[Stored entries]
┄┄┄┄┄┄┄┄┄┄┄┄┄┄┄┄┄┄┄┄

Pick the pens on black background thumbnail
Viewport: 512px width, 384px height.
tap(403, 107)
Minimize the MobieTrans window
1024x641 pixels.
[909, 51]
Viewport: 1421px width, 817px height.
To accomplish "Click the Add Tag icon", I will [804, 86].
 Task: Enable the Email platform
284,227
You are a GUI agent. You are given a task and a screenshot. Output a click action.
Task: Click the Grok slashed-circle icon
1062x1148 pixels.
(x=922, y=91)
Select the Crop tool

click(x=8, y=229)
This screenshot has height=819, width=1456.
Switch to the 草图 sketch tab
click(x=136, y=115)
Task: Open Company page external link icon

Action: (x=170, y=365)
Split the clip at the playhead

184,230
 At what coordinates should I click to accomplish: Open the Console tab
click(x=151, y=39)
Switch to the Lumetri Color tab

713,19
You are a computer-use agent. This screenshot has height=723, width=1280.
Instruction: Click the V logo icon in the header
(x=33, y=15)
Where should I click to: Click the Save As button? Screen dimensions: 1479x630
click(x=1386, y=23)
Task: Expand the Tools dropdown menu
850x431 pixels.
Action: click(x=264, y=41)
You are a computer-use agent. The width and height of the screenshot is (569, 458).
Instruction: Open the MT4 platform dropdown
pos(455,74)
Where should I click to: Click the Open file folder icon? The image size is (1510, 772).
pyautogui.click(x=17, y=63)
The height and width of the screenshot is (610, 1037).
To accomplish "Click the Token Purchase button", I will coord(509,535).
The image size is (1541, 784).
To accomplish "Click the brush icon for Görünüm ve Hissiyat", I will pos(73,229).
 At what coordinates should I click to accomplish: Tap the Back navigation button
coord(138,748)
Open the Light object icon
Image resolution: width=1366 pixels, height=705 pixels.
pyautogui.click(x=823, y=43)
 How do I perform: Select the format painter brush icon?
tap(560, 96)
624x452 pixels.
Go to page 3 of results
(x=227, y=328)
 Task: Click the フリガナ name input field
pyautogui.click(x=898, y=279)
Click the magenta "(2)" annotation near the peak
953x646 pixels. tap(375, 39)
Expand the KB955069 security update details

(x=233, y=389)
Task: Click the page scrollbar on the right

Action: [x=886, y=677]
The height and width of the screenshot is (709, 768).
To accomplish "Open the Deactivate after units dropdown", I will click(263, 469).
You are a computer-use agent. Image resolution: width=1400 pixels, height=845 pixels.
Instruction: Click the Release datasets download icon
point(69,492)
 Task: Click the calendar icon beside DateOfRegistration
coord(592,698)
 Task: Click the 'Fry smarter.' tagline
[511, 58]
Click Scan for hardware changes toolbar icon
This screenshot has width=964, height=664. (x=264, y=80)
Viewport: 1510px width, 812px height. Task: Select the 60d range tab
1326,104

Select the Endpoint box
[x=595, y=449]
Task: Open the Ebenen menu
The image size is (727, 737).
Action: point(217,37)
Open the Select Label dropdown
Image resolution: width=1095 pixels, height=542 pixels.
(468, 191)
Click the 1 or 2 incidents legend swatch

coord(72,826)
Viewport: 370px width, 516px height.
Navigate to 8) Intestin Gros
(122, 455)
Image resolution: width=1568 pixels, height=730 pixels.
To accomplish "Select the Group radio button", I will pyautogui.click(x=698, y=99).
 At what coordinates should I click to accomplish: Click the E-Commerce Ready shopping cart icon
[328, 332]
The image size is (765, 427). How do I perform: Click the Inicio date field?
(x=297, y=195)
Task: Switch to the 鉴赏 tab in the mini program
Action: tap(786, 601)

┄┄┄┄┄┄┄┄┄┄┄┄┄┄┄┄┄┄┄┄

▸ EXERCISE:
Set down, without any change, the lines of the items above from the line containing "Task: Open the Ebenen menu" through the end of the items, inclusive.

▸ FULL SOLUTION:
Task: Open the Ebenen menu
The image size is (727, 737).
Action: point(217,37)
Open the Select Label dropdown
Image resolution: width=1095 pixels, height=542 pixels.
(468, 191)
Click the 1 or 2 incidents legend swatch

coord(72,826)
Viewport: 370px width, 516px height.
Navigate to 8) Intestin Gros
(122, 455)
Image resolution: width=1568 pixels, height=730 pixels.
To accomplish "Select the Group radio button", I will pyautogui.click(x=698, y=99).
 At what coordinates should I click to accomplish: Click the E-Commerce Ready shopping cart icon
[328, 332]
The image size is (765, 427). How do I perform: Click the Inicio date field?
(x=297, y=195)
Task: Switch to the 鉴赏 tab in the mini program
Action: tap(786, 601)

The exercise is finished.